Return each line of the records below that contains the word "label".
====== Data to examine ======
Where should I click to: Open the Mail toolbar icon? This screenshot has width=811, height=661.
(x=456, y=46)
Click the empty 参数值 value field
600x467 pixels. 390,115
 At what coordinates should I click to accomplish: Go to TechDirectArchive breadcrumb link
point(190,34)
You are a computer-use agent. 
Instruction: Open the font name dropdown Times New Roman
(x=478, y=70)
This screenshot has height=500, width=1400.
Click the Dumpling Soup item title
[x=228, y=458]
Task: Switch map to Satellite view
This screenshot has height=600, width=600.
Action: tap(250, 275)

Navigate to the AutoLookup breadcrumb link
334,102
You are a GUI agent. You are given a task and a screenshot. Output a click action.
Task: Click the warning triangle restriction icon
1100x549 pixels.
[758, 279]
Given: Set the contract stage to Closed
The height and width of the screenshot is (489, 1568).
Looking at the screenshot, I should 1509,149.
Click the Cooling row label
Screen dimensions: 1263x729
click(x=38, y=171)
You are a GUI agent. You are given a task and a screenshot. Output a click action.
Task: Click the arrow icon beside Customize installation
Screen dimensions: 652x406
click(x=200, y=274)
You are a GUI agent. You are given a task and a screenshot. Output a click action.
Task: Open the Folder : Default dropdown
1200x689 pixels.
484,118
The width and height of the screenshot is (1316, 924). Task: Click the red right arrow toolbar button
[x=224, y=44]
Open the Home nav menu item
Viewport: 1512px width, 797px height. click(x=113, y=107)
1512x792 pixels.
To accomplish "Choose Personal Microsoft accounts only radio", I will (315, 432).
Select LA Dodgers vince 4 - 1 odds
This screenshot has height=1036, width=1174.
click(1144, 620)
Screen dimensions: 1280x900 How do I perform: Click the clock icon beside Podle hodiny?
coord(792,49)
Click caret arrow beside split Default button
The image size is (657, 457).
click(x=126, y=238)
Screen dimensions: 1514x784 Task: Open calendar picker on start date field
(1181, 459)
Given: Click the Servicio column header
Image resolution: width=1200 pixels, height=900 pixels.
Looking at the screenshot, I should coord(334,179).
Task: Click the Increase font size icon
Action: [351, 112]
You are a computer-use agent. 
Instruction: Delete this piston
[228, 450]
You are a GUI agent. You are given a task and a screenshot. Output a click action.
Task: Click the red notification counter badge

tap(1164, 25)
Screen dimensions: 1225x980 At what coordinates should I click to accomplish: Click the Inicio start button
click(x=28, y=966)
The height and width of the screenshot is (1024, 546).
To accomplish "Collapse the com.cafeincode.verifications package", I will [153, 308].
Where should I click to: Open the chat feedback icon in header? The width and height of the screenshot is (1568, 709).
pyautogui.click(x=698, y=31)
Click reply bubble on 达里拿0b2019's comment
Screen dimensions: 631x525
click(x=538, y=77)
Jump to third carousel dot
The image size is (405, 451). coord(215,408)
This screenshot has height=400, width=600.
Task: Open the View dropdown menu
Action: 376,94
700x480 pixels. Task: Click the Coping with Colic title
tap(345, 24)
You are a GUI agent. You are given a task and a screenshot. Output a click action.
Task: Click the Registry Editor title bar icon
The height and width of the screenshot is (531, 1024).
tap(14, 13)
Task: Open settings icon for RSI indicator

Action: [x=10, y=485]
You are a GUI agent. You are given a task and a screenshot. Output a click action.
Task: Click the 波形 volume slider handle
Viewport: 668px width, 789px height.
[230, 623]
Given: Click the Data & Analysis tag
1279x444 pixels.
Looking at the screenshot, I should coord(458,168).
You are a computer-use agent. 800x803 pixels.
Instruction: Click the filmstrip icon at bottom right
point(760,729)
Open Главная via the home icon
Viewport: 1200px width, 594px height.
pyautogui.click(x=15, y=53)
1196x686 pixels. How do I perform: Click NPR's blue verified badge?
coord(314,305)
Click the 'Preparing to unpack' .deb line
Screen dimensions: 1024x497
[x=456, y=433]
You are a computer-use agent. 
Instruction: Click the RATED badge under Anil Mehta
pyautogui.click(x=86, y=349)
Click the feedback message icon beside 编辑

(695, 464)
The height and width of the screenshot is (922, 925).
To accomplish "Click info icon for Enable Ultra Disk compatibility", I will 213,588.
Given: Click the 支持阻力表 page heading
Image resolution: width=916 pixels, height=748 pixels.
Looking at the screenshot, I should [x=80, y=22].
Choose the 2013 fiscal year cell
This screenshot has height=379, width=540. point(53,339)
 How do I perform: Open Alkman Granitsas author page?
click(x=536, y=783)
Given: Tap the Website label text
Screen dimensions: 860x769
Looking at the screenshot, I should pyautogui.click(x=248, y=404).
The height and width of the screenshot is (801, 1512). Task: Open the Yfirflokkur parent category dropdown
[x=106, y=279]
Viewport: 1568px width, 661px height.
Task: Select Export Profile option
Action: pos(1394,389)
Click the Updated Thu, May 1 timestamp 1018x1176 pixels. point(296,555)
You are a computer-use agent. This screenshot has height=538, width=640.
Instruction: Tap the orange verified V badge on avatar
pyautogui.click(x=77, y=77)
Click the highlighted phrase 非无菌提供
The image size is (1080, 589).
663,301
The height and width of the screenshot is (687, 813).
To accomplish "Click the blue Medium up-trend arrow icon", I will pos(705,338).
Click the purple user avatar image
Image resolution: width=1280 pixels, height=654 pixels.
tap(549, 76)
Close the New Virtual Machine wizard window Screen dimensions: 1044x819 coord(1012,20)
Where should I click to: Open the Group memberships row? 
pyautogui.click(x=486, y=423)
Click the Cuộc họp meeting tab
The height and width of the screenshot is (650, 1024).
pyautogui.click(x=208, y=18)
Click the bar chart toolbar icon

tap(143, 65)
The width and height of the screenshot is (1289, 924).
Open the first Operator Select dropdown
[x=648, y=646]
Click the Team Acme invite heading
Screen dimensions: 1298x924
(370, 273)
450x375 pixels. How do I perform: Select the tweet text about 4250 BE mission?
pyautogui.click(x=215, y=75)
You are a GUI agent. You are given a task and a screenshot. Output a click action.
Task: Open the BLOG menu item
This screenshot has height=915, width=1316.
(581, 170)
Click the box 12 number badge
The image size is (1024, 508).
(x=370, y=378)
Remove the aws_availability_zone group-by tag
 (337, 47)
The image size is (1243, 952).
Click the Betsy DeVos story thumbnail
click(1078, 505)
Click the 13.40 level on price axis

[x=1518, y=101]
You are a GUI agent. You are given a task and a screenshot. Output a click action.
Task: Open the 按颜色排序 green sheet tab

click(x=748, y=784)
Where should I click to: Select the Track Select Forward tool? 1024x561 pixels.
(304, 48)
======
▸ **Solution for this problem**
Click the Cooling row label
Given: Tap the Website label text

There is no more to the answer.